The Hekhalot literature is a motley collection of textually fluid and often textually corrupt documents in Hebrew and Aramaic which deal with mystical themes pertaining especially to God's throne-chariot (the Merkavah). They were composed between late antiquity and the early Middle Ages, with roots in earlier traditions and a long and complex subsequent history of transmission.
This volume presents English translations of eclectic critical texts, with a full apparatus of variants, of most of the major Hekhalot documents: Hekhalot Rabbati; Sar Torah; Hekhalot Zutarti; Ma'aseh Merkavah; Merkavah Rabba; briefer macroforms: The Chapter of R. Nehuniah ben HaQanah, The Great Seal-Fearsome Crown, Sar Panim, The Ascent of Elijah ben Avuyah, and The Youth; and the Hekhalot fragments from the Cairo Geniza.
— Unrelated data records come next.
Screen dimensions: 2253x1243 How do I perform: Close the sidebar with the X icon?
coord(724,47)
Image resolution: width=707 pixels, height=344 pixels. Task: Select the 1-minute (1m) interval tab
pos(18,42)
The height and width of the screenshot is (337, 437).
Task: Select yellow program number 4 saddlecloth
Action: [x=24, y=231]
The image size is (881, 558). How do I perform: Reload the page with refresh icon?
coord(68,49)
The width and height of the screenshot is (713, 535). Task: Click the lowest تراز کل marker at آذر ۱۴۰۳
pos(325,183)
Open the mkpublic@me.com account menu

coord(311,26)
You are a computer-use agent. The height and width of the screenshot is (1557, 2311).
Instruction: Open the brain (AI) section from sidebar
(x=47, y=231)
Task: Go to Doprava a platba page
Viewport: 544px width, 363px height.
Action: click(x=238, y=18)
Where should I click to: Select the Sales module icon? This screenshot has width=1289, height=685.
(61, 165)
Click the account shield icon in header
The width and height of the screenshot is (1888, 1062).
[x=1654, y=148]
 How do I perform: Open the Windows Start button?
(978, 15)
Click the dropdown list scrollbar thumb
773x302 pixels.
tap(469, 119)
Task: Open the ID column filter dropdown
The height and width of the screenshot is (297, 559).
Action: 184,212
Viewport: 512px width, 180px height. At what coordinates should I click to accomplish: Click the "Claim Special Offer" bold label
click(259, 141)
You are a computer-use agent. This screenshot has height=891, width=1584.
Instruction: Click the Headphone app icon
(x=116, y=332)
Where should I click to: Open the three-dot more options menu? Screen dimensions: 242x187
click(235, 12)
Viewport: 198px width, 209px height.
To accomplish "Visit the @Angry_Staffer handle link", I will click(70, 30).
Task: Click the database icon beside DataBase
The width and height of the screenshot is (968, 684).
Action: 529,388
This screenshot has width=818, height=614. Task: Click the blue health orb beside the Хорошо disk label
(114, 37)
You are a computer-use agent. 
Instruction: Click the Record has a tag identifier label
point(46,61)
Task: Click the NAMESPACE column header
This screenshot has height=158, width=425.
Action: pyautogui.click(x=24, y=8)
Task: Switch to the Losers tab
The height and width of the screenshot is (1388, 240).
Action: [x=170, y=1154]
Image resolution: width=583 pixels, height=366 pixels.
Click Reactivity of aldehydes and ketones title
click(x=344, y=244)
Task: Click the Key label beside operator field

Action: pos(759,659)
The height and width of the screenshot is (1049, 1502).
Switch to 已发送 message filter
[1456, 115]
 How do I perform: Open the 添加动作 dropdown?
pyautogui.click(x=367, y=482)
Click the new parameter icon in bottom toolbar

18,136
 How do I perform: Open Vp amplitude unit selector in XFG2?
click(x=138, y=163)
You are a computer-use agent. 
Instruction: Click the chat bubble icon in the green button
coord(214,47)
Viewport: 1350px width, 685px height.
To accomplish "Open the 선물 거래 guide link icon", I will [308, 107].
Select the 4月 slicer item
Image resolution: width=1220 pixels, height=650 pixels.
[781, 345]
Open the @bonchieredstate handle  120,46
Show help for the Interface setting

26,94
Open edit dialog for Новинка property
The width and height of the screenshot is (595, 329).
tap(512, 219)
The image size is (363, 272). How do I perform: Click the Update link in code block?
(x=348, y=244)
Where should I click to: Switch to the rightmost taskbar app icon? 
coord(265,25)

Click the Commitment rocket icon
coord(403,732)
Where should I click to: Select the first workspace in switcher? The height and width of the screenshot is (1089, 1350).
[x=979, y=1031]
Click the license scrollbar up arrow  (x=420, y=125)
James R. Davila, Ph.D. (1988), Harvard University, is Professor of Early Jewish Studies at the University of St Andrews. His books include Descenders to the Chariot: The People behind the Hekhalot Literature (2001) and The Provenance of the Pseudepigrapha (2005).
Of interest to specialists in Jewish mysticism and late antique and medieval Judaism; specialists in cognate disciplines such as biblical studies, patristics, and medieval studies; and students in these areas.